O deputado estava afastado da casa desde o dia 05 de maio, por decisão do STF; o vice Waldir Maranhão deve convocar novas eleições em até cinco sessões
Em coletiva de imprensa nesta tarde (07), o deputado federal Eduardo Cunha (PMDB/MG) renunciou à presidência da Câmara. Ele estava afastado da função desde o dia 05 de maio por decisão do Supremo Tribunal Federal (STF), que também o afastou da atividade parlamentar por tempo indeterminado. Cunha responde a dois processos no STF e alvo de uma terceira denúncia ainda a ser analisada, além de ser réu também em um processo disciplinar no Conselho de Ética da Câmara.
Sob os gritos de “Fora Cunha”, o deputado chegou a se emocionar durante seu pronunciamento ao se referir à sua família, que, segundo ele, é alvo de perseguição. Antes de se pronunciar oficialmente, Cunha entregou a carta de renúncia à Secretaria Geral da Mesa e, ao finalizar seu discurso, não falou com a imprensa. Por imposição do ministro Teori Savascki, o deputado avisou previamente ao STF sobre a ida à Câmara nesta tarde.

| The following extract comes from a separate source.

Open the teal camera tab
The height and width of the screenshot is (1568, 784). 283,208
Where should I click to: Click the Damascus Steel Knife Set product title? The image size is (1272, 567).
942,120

“É público e notório que a Casa está acéfala, fruto de uma interinidade bizarra, que não condiz com o que o país espera de um novo tempo após o afastamento da presidente da República. Somente a minha renúncia poderá pôr fim a essa instabilidade sem prazo. A Câmara não suportará esperar indefinidamente”, disse o deputado, em trecho de seu pronunciamento. Ele ainda pontuou estar atendendo aos apelos “generalizados” justamente por a Casa estar sem direção.